“I think we overestimate our soft power. Americans understandably like to think of themselves as a model for the world, as a society that other societies want to be like. To some extent, this is true, but we tend to exaggerate the extent to which our soft power really shapes others’ policies.”—Richard Betts
In recent interview on the Council of Foreign Relations site, Richard Betts, author of American Force: Dangers, Delusions, and Dilemmas in National Security, discussed how proposed cuts in defense spending might shape U.S. policy abroad.
Richard Betts believes that defense could and should be cut given the current economic situation in the United States.
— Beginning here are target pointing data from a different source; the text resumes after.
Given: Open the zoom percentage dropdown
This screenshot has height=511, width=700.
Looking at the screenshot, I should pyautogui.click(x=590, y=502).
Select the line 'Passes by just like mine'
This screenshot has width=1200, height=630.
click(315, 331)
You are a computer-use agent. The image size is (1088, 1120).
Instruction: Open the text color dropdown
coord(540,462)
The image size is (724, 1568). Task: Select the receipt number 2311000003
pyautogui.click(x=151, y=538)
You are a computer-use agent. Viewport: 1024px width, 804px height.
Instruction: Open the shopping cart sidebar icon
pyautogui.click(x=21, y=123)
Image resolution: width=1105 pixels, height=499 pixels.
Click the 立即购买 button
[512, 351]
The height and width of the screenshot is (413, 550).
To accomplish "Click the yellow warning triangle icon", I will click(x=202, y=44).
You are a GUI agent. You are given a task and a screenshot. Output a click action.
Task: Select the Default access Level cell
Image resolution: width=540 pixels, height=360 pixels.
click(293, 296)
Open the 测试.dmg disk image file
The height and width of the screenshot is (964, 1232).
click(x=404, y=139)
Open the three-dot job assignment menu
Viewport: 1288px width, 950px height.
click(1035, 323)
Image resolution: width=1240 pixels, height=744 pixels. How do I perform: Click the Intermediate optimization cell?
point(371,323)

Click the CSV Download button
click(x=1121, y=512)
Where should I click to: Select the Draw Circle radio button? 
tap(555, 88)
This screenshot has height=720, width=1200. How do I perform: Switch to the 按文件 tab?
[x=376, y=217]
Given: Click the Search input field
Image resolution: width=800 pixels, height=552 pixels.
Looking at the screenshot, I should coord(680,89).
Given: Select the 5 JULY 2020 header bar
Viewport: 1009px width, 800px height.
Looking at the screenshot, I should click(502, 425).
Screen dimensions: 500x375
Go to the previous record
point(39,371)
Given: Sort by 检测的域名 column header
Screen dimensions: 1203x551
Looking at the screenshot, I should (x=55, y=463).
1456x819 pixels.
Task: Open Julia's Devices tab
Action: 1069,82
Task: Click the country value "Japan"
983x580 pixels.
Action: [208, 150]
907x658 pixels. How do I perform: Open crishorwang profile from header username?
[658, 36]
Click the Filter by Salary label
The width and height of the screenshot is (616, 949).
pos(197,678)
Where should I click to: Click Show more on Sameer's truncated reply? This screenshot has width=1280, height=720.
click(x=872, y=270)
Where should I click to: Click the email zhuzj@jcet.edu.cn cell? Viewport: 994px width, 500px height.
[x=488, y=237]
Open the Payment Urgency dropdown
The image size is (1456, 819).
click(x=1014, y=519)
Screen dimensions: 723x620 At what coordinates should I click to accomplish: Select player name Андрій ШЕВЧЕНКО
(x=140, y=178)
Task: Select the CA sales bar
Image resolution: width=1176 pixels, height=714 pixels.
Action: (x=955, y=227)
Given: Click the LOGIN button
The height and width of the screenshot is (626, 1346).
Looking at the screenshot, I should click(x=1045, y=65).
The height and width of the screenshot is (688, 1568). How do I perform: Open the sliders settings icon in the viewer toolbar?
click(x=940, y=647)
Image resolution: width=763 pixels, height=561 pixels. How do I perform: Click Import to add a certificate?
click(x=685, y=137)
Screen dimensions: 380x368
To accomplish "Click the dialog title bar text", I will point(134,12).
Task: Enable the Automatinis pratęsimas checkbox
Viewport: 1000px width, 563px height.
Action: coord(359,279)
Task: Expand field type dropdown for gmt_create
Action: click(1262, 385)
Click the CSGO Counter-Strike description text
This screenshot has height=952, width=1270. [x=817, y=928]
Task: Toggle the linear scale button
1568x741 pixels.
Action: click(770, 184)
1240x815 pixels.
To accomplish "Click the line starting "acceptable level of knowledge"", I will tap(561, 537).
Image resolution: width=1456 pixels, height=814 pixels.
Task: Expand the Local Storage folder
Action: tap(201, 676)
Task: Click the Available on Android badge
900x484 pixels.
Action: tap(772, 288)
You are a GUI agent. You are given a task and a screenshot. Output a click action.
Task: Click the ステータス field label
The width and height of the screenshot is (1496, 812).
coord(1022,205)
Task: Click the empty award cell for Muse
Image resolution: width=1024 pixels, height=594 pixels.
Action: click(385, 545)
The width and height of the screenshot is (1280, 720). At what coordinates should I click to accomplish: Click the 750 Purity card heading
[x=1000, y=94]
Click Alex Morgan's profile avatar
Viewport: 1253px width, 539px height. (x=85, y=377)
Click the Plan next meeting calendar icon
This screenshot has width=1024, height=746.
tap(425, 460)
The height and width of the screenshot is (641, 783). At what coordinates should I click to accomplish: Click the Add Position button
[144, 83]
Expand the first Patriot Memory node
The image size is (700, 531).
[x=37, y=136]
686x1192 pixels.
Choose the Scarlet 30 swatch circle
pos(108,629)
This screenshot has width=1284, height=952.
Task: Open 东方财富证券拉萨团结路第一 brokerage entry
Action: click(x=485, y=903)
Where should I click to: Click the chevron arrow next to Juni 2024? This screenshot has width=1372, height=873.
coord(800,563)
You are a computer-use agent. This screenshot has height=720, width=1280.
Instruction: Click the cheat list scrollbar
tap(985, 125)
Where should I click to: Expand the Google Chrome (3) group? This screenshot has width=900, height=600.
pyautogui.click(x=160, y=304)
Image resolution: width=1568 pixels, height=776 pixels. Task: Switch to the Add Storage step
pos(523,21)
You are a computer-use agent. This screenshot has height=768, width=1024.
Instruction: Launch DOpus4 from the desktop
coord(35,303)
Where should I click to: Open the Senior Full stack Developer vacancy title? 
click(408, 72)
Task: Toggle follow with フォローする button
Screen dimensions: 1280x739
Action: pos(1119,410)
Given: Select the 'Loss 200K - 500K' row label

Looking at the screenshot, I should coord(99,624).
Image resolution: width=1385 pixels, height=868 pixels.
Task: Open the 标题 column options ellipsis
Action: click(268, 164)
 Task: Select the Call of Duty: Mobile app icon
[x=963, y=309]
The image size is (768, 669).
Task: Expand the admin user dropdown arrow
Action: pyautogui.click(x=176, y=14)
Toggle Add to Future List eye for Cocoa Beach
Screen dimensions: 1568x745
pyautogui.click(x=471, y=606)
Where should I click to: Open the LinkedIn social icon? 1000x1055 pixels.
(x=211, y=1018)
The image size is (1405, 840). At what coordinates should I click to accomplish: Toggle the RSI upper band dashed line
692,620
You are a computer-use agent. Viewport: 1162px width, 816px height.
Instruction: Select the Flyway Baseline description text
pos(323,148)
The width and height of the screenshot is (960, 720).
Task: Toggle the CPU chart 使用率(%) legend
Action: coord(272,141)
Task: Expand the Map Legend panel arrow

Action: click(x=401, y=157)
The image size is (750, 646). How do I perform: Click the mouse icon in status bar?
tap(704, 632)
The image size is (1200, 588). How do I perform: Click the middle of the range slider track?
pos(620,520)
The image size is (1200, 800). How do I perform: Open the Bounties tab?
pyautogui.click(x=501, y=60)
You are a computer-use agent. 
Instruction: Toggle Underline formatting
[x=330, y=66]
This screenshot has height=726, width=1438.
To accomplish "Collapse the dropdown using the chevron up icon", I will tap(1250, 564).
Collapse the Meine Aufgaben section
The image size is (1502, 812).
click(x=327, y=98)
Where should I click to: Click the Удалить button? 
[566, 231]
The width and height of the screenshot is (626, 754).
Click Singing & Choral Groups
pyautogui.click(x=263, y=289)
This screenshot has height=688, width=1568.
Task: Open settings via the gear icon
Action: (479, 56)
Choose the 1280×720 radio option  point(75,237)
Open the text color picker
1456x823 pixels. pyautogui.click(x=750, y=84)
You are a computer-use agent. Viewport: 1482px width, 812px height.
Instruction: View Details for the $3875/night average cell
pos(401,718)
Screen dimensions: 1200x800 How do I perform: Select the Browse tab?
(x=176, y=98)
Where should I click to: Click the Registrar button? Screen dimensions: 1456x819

He calls for a “mobilization strategy,” which would offer a more modest and less expensive approach to our role in the world:
The United States should move towards more of a “mobilization strategy”—which means that we should take advantage of the reduced threat to our security that came with the end of the Cold War, and have a more modest view of the need to intervene abroad as long as direct threats to our national security are limited. We should orient our military planning and organization to what might be called a “readiness to get ready,” that is to focus on training, research and development, organizational structures and their maintenance, and all of the infrastructure for military power that can be used as a base for rapid buildup when conditions change and the world situation deteriorates.
This more restrained approach, Richard Betts argues, is largely shared by the American public if not elite policymakers.
Richard Betts concludes by dismissing the notion that a cut in defense will result in a greater emphasis on “soft power”:
It’s not obvious that there are unexploited options for diplomacy that we haven’t taken just because we have relied so heavily on military power. We should want diplomacy to be as active and inventive and effective as it can be, but I doubt there is some sort of new impetus that we could realistically expect diplomacy to provide. And foreign aid is not going to be easy to increase in a time of budgetary stringency.
Also, soft power is not something easily wielded as an instrument of policy. If it exists, it exists more in the minds of people who observe what happens in the United States from day to day. Also, I think we overestimate our soft power. Americans understandably like to think of themselves as a model for the world, as a society that other societies want to be like. To some extent, this is true, but we tend to exaggerate the extent to which our soft power really shapes others’ policies.